■ **Assigned task**:
Leaving all pictures aside, copy exactly the lines from the start of the listing below through the line that contains "Image resolution: width=1456", and only those lines.

■ **Listed entries**:
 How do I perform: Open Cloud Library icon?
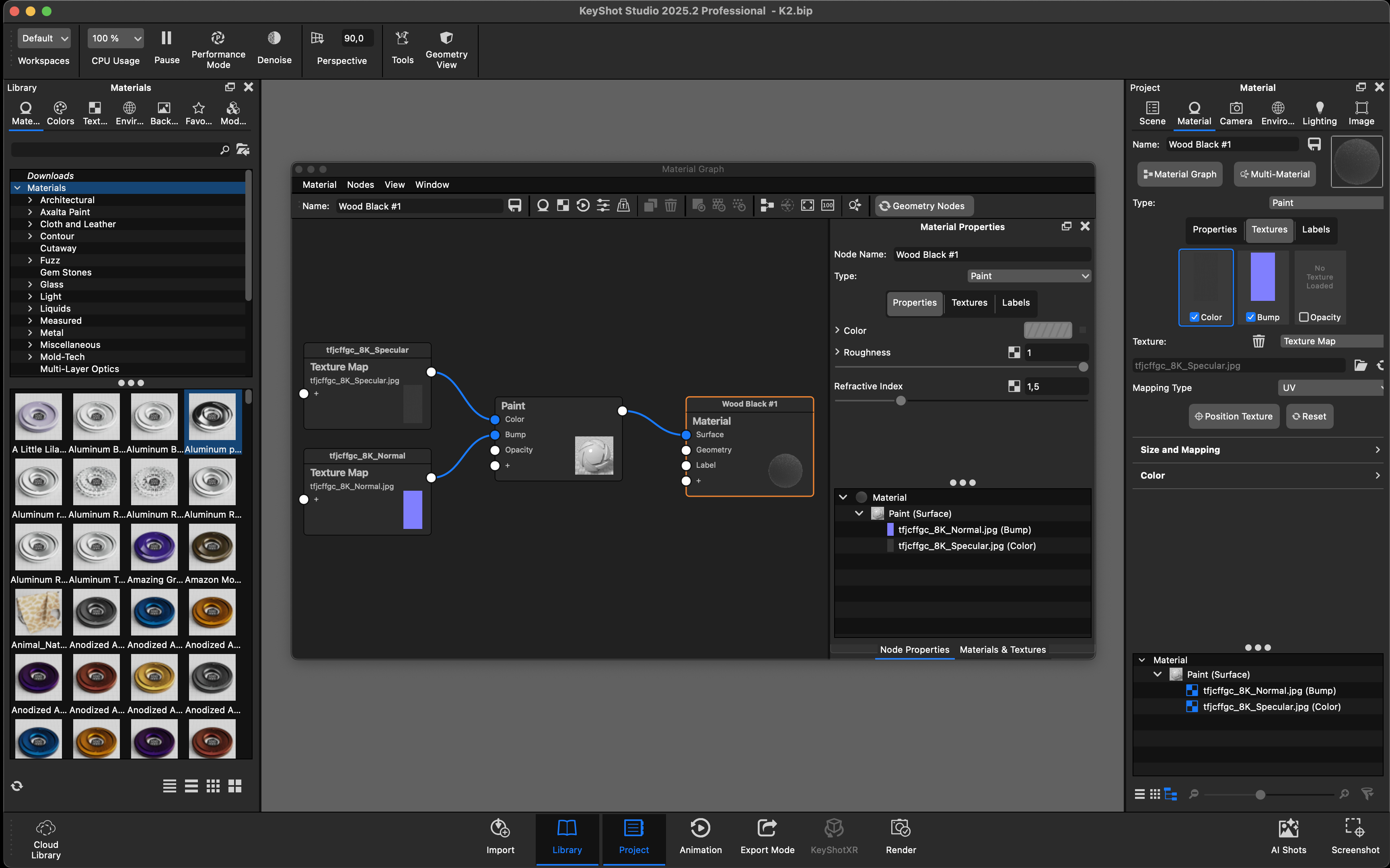46,828
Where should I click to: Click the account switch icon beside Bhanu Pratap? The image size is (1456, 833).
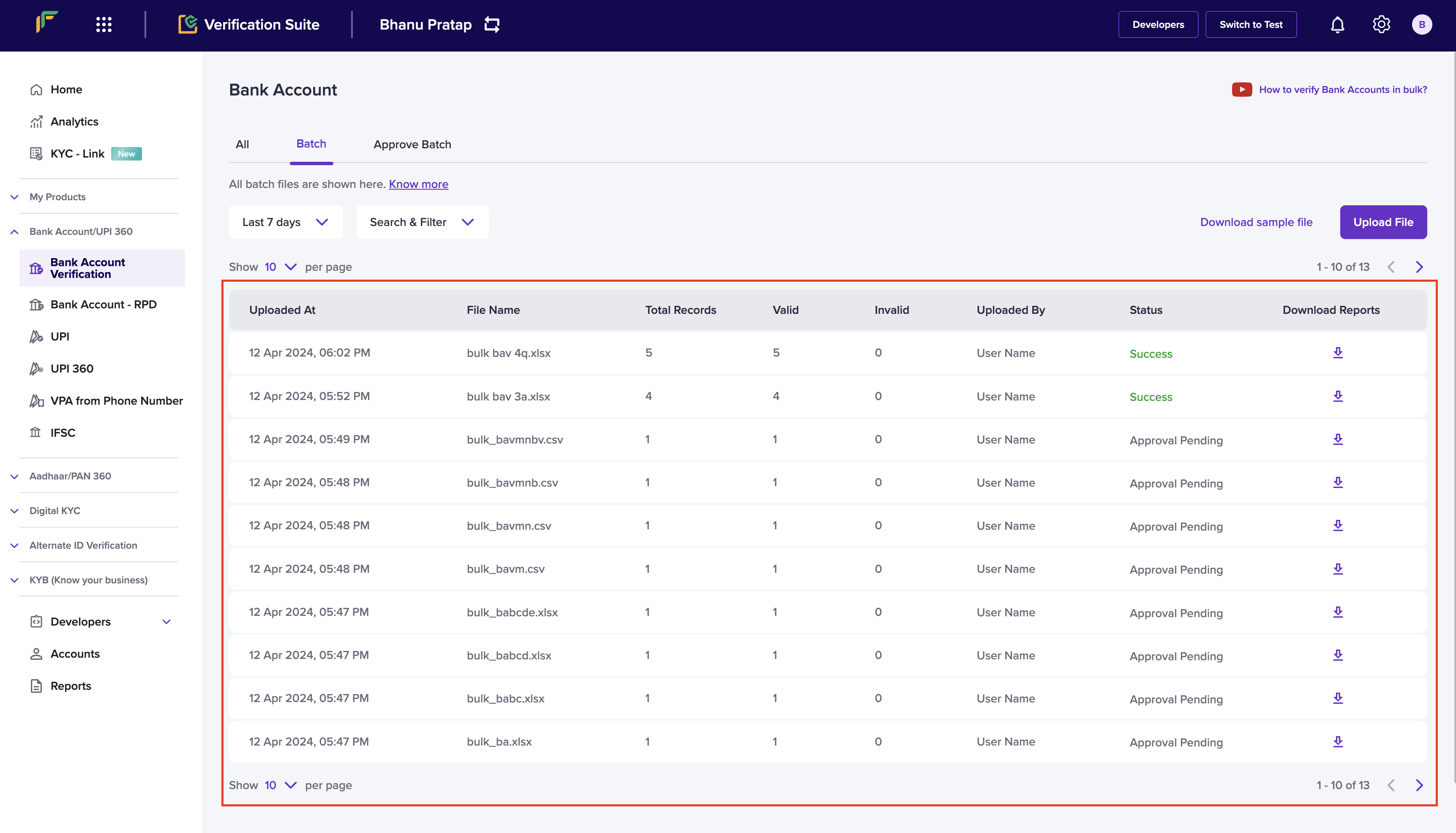point(492,24)
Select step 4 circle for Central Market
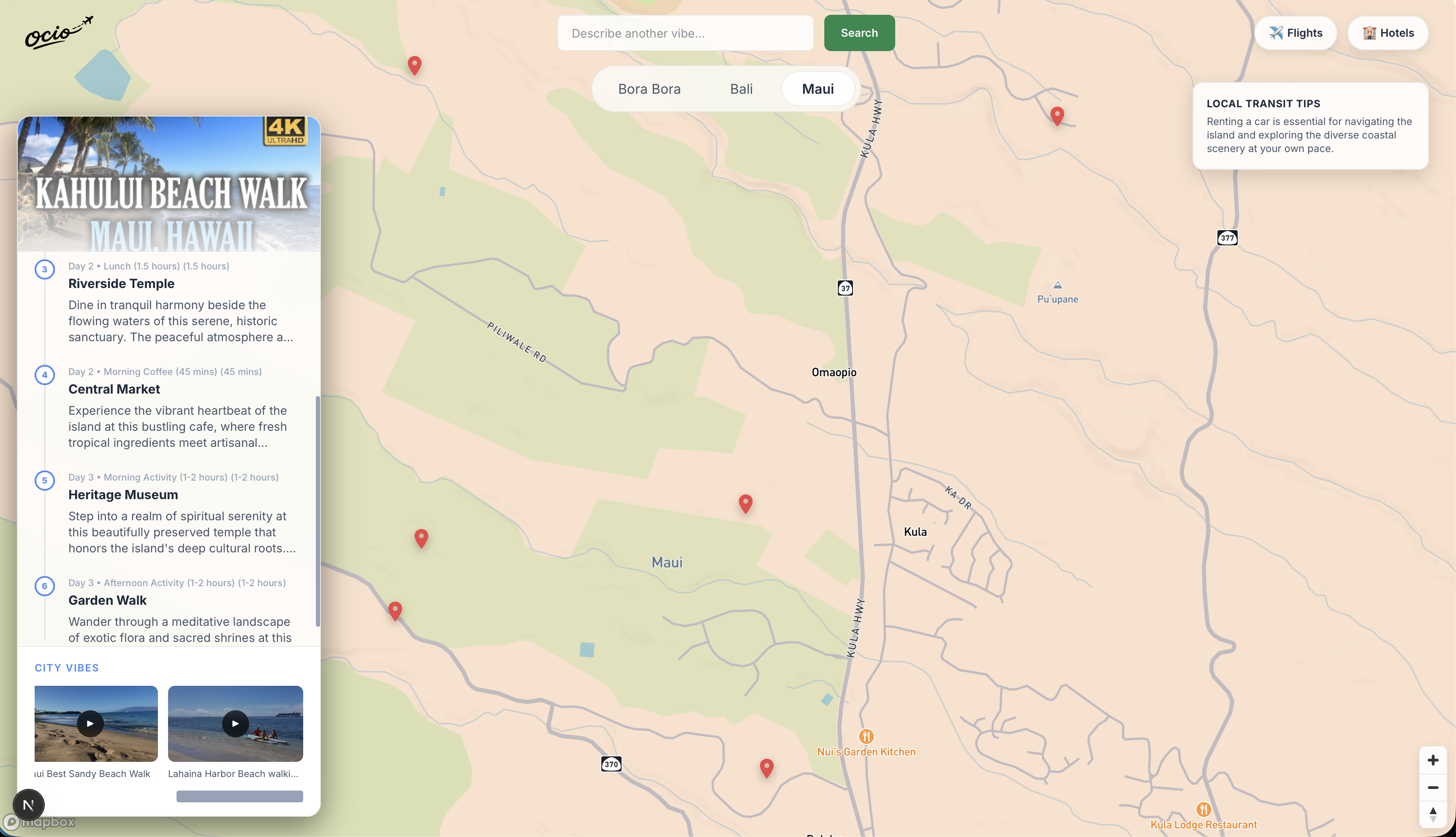Screen dimensions: 1456x837 tap(44, 375)
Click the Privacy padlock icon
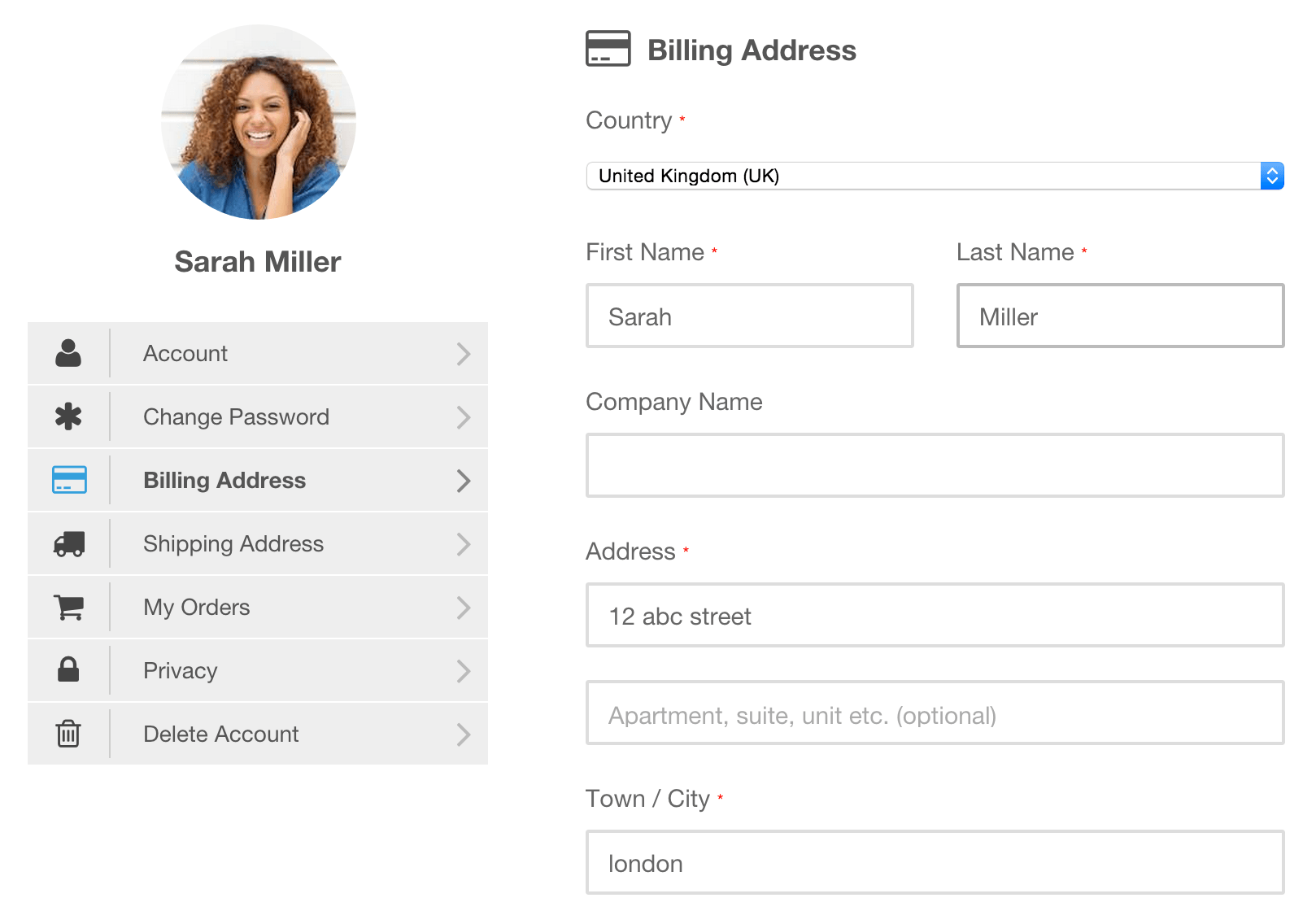 tap(68, 670)
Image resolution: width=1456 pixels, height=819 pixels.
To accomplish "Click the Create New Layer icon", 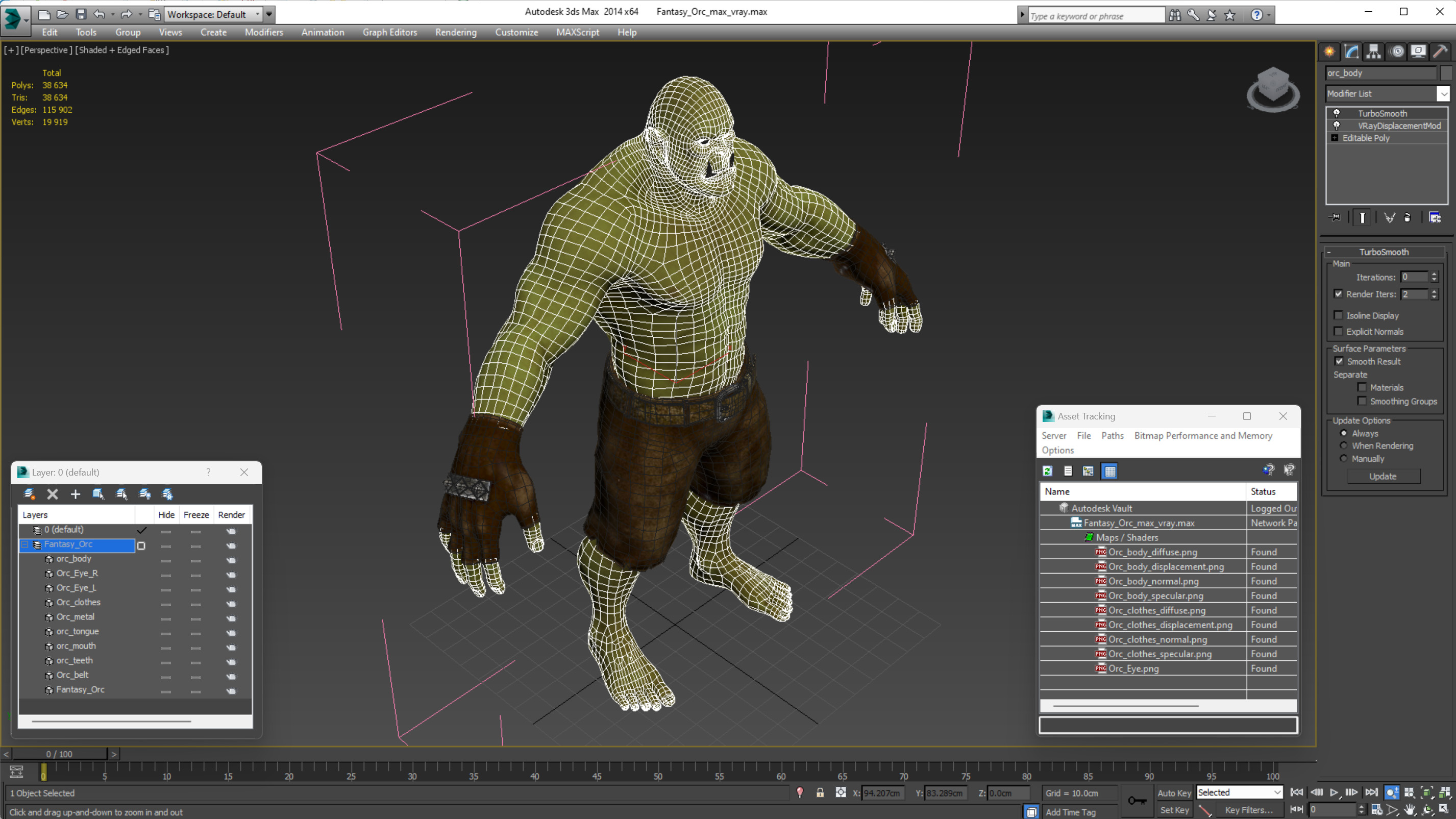I will 30,494.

■ **Answer to this exercise**:
 How do I perform: Open Cloud Library icon?
46,828
Where should I click to: Click the account switch icon beside Bhanu Pratap? The image size is (1456, 833).
point(492,24)
Select step 4 circle for Central Market
Screen dimensions: 1456x837 tap(44, 375)
Click the Privacy padlock icon
 tap(68, 670)
Image resolution: width=1456 pixels, height=819 pixels.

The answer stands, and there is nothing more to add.